Generate a neighbor within epsilon distance
Calculate score difference: delta = new_score - current_score
If delta > 0 (improvement): accept the move
If delta < 0 (worse): accept with probability exp(delta / temperature)
Decrease temperature: temperature = temperature * annealing_rate

As temperature decreases, the probability of accepting worse solutions approaches zero, and the algorithm behaves more like Hill Climbing.

Note

The acceptance probability exp(delta / temperature) depends on both the quality difference and the current temperature. Early in the search, even large degradations are accepted frequently. Late in the search, only tiny degradations have any chance. This provides a smooth, principled transition from exploration to exploitation.

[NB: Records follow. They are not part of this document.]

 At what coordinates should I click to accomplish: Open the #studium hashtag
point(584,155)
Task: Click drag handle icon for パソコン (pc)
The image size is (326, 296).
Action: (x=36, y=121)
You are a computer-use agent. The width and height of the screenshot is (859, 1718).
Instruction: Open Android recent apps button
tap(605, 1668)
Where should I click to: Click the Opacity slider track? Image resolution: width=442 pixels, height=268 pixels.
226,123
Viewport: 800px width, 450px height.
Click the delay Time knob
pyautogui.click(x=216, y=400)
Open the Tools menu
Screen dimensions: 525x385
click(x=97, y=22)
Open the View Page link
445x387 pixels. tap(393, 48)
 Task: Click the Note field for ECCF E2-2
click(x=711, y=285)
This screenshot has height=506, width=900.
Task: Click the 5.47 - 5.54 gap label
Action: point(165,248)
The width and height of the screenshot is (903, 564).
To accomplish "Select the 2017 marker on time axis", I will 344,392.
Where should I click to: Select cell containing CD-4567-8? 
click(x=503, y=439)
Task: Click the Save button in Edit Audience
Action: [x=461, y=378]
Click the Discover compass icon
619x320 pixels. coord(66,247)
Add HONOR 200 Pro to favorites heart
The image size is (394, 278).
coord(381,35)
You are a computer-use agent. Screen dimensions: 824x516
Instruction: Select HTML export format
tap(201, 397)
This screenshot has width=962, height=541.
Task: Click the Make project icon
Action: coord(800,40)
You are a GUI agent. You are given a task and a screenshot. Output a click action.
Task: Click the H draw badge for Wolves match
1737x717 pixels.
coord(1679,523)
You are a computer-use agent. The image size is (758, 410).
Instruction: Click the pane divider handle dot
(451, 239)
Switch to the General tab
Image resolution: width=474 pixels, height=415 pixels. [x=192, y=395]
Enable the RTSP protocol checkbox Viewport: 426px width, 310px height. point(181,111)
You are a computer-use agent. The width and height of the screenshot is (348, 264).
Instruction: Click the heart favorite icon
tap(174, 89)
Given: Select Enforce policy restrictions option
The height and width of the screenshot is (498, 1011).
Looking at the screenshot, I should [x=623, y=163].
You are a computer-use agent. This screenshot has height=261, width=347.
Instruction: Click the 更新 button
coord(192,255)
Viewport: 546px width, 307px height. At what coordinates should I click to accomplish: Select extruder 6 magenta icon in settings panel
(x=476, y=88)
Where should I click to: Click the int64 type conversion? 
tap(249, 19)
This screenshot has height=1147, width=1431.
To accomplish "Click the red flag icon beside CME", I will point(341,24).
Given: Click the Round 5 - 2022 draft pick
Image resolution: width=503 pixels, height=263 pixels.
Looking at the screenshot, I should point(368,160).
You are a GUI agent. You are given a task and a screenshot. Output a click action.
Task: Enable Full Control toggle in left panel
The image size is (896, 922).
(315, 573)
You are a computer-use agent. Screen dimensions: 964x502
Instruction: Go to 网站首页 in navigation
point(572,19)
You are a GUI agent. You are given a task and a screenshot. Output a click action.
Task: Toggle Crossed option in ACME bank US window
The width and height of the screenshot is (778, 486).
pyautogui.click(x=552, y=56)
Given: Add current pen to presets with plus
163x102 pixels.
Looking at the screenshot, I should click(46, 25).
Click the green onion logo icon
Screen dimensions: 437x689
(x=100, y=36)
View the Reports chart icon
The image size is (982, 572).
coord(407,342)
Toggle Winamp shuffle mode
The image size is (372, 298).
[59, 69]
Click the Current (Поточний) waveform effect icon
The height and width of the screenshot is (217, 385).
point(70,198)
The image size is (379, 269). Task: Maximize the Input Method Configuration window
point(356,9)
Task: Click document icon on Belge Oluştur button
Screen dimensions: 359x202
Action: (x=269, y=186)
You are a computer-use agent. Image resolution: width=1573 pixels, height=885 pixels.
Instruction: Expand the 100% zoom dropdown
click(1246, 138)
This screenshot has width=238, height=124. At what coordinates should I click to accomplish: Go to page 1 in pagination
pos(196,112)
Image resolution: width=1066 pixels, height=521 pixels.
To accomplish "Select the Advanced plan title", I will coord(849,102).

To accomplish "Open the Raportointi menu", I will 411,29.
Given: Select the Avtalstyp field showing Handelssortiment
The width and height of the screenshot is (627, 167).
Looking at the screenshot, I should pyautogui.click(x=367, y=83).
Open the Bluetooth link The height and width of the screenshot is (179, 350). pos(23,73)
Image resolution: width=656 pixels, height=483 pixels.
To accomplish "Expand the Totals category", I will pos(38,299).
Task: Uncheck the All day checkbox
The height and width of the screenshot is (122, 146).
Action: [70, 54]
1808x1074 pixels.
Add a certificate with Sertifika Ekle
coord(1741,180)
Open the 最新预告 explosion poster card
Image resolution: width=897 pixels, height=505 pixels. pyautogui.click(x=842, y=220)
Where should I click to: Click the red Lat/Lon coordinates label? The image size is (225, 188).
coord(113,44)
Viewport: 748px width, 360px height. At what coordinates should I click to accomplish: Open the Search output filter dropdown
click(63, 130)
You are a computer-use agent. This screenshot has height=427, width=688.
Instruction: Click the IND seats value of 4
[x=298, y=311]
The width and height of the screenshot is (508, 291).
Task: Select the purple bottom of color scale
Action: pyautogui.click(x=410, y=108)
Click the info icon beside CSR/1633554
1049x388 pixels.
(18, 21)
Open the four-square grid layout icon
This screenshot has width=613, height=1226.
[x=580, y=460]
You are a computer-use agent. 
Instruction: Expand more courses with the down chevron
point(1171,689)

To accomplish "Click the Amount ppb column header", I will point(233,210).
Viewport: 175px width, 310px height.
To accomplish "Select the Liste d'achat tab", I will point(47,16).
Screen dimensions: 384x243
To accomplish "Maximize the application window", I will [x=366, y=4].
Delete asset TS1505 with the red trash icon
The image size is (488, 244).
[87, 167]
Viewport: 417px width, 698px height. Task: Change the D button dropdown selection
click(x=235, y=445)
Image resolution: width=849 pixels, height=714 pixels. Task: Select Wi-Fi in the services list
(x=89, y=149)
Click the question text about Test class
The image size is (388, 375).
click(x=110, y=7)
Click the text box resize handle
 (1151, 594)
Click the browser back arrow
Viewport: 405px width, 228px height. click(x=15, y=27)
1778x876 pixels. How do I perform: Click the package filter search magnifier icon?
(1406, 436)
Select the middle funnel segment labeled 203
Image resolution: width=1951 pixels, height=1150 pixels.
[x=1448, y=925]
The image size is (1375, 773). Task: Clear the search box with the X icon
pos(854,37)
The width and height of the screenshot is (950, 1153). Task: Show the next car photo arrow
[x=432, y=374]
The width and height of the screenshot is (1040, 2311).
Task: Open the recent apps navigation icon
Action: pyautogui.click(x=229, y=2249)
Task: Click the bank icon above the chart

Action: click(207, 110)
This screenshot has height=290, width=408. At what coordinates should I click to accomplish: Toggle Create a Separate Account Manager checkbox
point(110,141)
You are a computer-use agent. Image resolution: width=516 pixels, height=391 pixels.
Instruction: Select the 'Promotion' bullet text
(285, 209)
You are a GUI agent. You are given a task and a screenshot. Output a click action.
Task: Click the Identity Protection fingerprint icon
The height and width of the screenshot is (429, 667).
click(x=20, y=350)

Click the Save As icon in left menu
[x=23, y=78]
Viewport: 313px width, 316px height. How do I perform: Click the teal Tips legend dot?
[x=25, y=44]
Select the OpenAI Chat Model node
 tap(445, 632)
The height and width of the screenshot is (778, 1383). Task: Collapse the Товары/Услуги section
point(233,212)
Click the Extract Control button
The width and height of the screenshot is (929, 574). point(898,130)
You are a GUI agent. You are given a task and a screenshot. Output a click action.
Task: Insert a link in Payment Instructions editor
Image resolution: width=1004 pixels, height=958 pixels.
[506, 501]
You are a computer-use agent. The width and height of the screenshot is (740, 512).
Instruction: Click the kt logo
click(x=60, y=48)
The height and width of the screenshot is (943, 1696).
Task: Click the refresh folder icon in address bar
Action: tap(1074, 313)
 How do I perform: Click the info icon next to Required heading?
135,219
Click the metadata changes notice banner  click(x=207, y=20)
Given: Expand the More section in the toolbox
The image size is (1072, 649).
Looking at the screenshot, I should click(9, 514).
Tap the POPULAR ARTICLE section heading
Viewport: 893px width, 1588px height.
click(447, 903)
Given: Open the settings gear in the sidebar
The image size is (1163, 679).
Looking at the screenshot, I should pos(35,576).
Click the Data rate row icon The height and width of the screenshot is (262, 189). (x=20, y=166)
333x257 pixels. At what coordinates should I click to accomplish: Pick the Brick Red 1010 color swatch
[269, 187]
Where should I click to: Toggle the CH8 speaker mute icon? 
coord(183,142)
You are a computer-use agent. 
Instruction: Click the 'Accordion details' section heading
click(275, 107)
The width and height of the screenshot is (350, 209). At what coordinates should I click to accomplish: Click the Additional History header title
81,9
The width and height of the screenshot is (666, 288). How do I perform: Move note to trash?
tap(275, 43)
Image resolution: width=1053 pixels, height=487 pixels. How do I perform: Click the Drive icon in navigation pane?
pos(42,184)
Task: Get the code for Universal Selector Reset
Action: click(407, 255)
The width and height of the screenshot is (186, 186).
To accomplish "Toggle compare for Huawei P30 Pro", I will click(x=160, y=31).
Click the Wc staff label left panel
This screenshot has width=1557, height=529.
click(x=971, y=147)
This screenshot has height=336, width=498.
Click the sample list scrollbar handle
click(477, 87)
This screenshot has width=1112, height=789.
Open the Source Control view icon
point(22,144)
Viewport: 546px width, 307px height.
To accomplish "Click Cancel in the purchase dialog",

Simulated Annealing algorithm flowchart — The Simulated Annealing loop: generate neighbor, apply Metropolis criterion, and cool the temperature.

The Temperature Schedule

temperature(t) = start_temp * annealing_rate^t

Example with start_temp=1.0, annealing_rate=0.97:
- Iteration 0:   temp = 1.000
- Iteration 10:  temp = 0.737
- Iteration 50:  temp = 0.218
- Iteration 100: temp = 0.048
- Iteration 200: temp = 0.002

Parameters

Parameter	Type	Default	Description
`annealing_rate`	float	0.97	Temperature decay rate per iteration (0 < rate < 1)
`start_temp`	float	1.0	Initial temperature
`epsilon`	float	0.03	Step size
`distribution`	str	“normal”	Step distribution
`n_neighbours`	int	3	Number of neighbors per iteration

Tuning the Temperature

annealing_rate:

Higher (0.99): Slower cooling, more exploration, needs more iterations
Lower (0.90): Faster cooling, quicker convergence, may miss global optimum

start_temp:

Higher: More initial exploration, accepts more bad moves early
Lower: More conservative, behaves more like Hill Climbing from the start

Tip

A good rule of thumb: set start_temp such that early acceptance probability for typical bad moves is around 0.5-0.8.

Example

import numpy as np
from gradient_free_optimizers import SimulatedAnnealingOptimizer

def schwefel(para):
    x, y = para["x"], para["y"]
    return -418.9829 * 2 + x * np.sin(np.sqrt(abs(x))) + y * np.sin(np.sqrt(abs(y)))

search_space = {
    "x": np.linspace(-500, 500, 1000),
    "y": np.linspace(-500, 500, 1000),
}

opt = SimulatedAnnealingOptimizer(
    search_space,
    annealing_rate=0.98,   # Slow cooling
    start_temp=1.5,        # High initial temperature
)

opt.search(schwefel, n_iter=2000)
print(f"Best: {opt.best_para}, Score: {opt.best_score}")

When to Use

Good for:

Multi-modal functions with many local optima
When you want controlled transition from exploration to exploitation
Problems where you can afford many iterations

Compared to other algorithms:

vs. Stochastic HC: SA adapts acceptance over time, SHC keeps it constant
vs. Random Restart HC: SA transitions smoothly, RRHC restarts abruptly
vs. Parallel Tempering: SA uses one temperature, PT uses multiple in parallel

Adaptive Strategies

For very long runs, you might want to adjust the annealing rate:

# Slower cooling for more iterations
opt = SimulatedAnnealingOptimizer(
    search_space,
    annealing_rate=0.995,  # Very slow cooling
    start_temp=2.0,
)
opt.search(objective, n_iter=5000)

Higher-Dimensional Example

import numpy as np
from gradient_free_optimizers import SimulatedAnnealingOptimizer

def rastrigin_5d(para):
    A = 10
    vals = [para[f"x{i}"] for i in range(5)]
    return -(A * len(vals) + sum(
        v**2 - A * np.cos(2 * np.pi * v) for v in vals
    ))

search_space = {
    f"x{i}": np.linspace(-5.12, 5.12, 200)
    for i in range(5)
}

opt = SimulatedAnnealingOptimizer(
    search_space,
    annealing_rate=0.995,
    start_temp=2.0,
    epsilon=0.08,
)

opt.search(rastrigin_5d, n_iter=5000)
print(f"Best: {opt.best_para}")
print(f"Score: {opt.best_score}")

Trade-offs

Exploration vs. exploitation: Controlled by annealing_rate and start_temp. Slower cooling gives more exploration but needs more iterations.
Computational overhead: Same as Hill Climbing (minimal).
Parameter sensitivity: The cooling schedule is critical. If temperature drops too fast, the algorithm becomes a greedy Hill Climber before exploring enough. If too slow, it wastes iterations accepting bad moves.